Famous Writers On India and Hinduism
03/04/2010 09:39 AM Filed in: yoga

"Hinduism.....gave itself no name, because it set itself no sectarian limits; it claimed no universal adhesion, asserted no sole infallible dogma, set up no single narrow path or gate of salvation; it was less a creed or cult than a continuously enlarging tradition of the God ward endeavor of the human spirit. An immense many-sided and many staged provision for a spiritual self-building and self-finding, it had some right to speak of itself by the only name it knew, the eternal religion, Santana Dharma...."
- Sri Aurobindo

"It may be with truth be asserted that no description of Hinduism can be exhaustive which does not touch on almost every religious and philosophical idea that the world has ever known.

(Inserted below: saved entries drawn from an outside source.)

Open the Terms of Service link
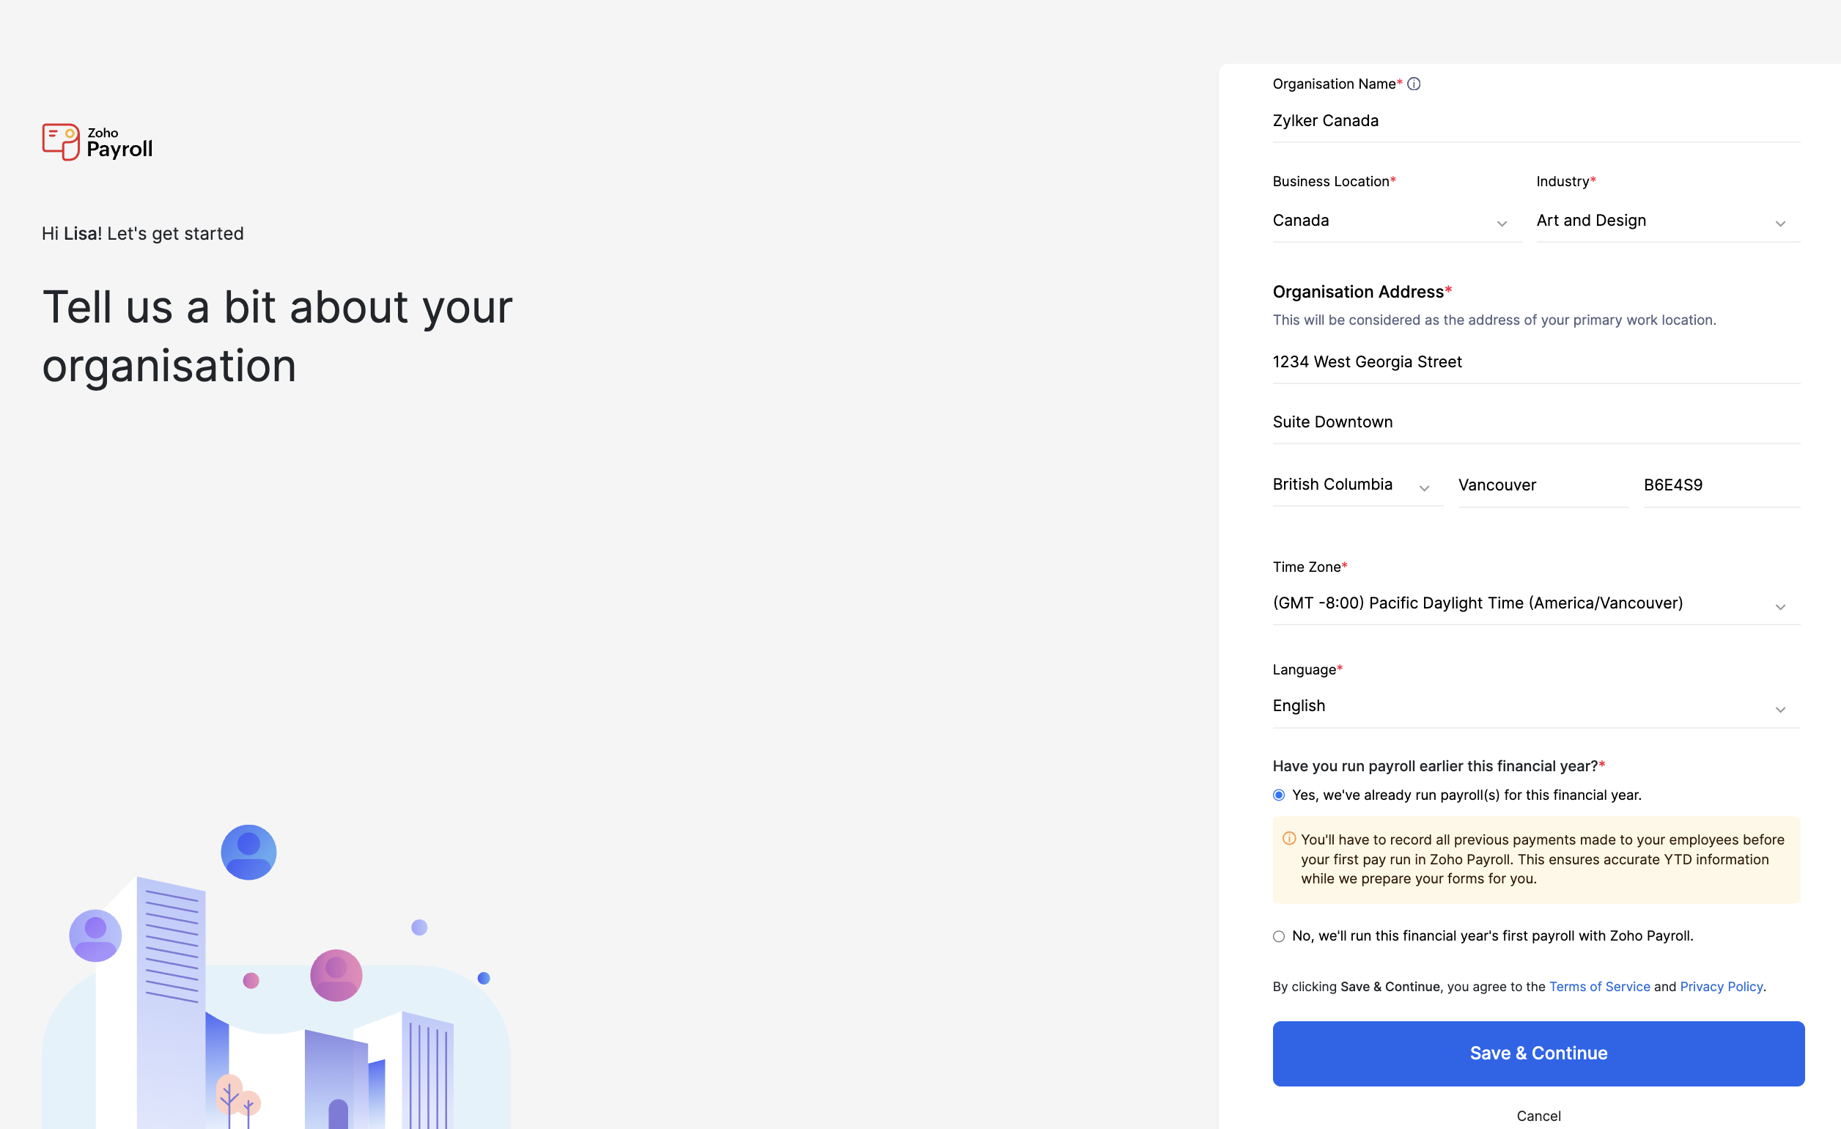The image size is (1841, 1129). click(1600, 986)
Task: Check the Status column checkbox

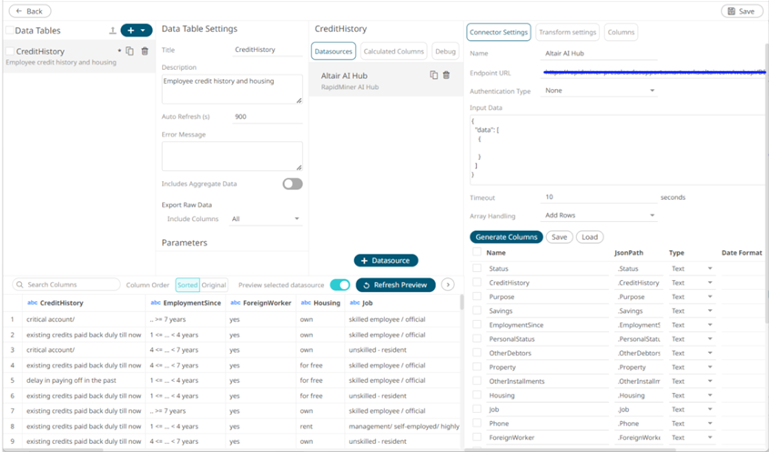Action: pos(477,268)
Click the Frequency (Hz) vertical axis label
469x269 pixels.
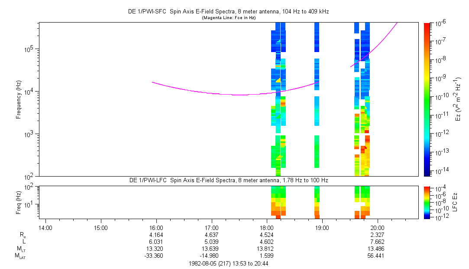19,99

It is all-tolerant, all-comprehensive, all-compliant, all-absorbing. It has its spiritual and its material aspect; it’s esoteric and exoteric; it’s subjective and objective; it’s rational and irrational. It has one side for the practical; another for the severely moral; another for the devotional and the imaginative; another for the philosophical and speculative."
- Sir Monier Monier-Williams

Regarding India:
"Land of religions, cradle of human race, birthplace of human speech, grandmother of legend, great grandmother of tradition. The land that all men desire to see and having seen once even by a glimpse, would not give that glimpse for the shows of the rest of the globe combined."
- Mark Twain

"Perhaps in return for conquest, arrogance and spoliation, India will teach us the tolerance and gentleness of the mature mind, the quiet content of the unacquisitive soul, the calm of the understanding spirit, and a unifying, a pacifying love for all living things."
- Will Durant

“After a study of some forty years and more of the great religions of the world, I find none so perfect, none so scientific, none so philosophic, and none so spiritual as the great religion known by the name of Hinduism. The more you know it, the more you will love it; the more you try to understand it, the more deeply you will value it”
- Dr. Annie Besant

Each year, it is necessary to respire, to take breath again, to revive ourselves at the great living sources that forever keep their eternal freshness. Where can we find them if not at the cradle of our race, on the sacred summits from where descend the Indus and the Ganges....?
- Jules Michelet

"That year will always remain a dear and cherished memory; it was the first time I had the opportunity to read the great sacred poem of India, the divine Ramayana. If anyone has lost the freshness of emotion, let him drink a long draught of life, and youth from that deep chalice."